Bilindiği
gibi, bizim mahalle 2002 yılında başlayan AK Parti dönemiyle birlikte
rahat nefes alma bahtiyarlığına erişti ve son on küsur yıl içinde
başörtü sebebiyle Meclis’te milletvekili yuhalamaktan, başörtülü
milletvekillerine saygıda kusur etmeme noktasına gelindi.
1990’lı yılların
Türkiye’siyle kıyaslandığında bugün gelinen noktanın mahalle
sakinlerimiz açısından, “Ne kadar şükretsek az” denilmesi gereken çok
büyük bir normalleşme imkânı olduğu şüphesizdi.

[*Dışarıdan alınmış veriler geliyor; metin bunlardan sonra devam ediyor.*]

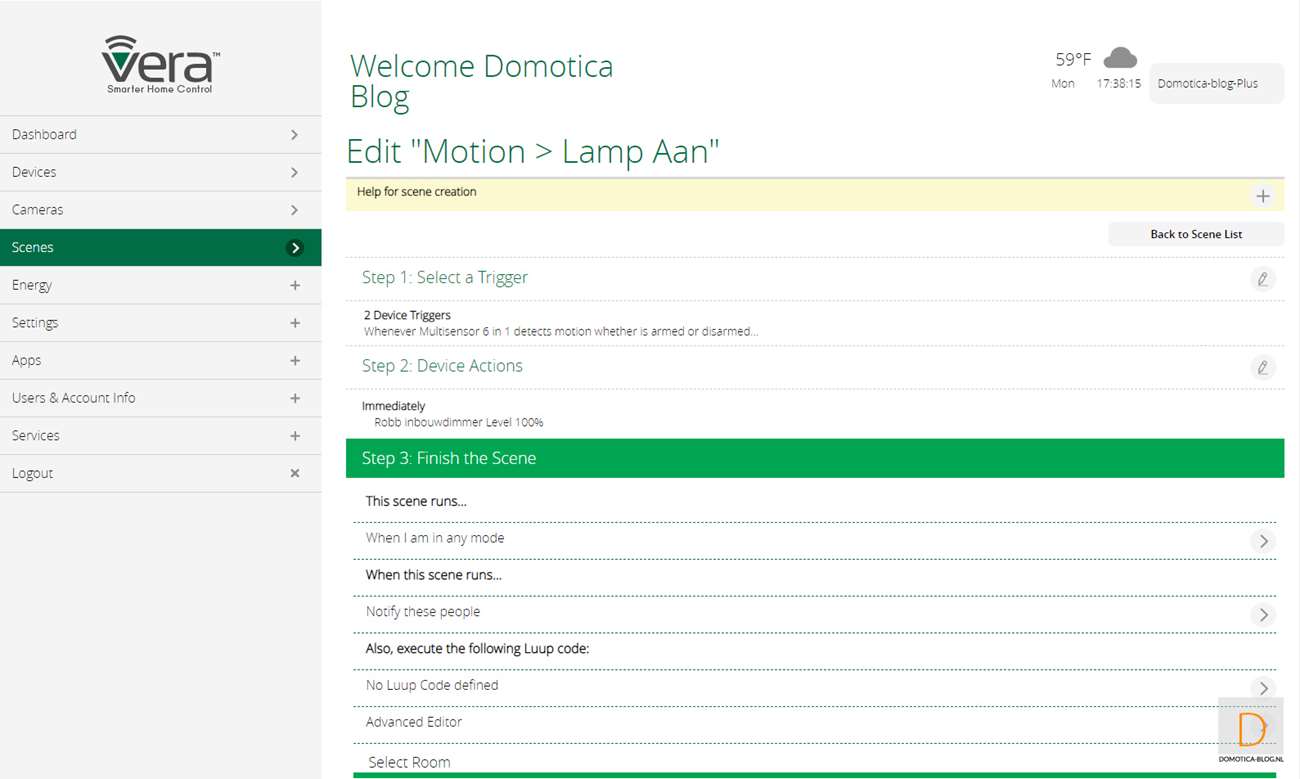Image resolution: width=1300 pixels, height=779 pixels.
Task: Open the Advanced Editor link
Action: click(x=414, y=722)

Ama gelin görün ki
köylülükten midir, sonradan görmüşlükten midir yoksa geriye dönük
hesaplaşma ve rövanş alma hırsına yenik düştüğümüzden midir bilinmez,
bizim mahalleli bu büyük imkânın kadrini pek bilemedi.
Ötekileştirilmeden
yaşama imkânının şükrünü hakkıyla ifa söz konusu olduğunda, bize yakışan
tutum, “Bir topluma duyduğunuz öfke ve kızgınlık sizi adaletsiz
(dengesiz, savruk, şımarık) davranmaya sevk etmesin” (Mâide 5/2)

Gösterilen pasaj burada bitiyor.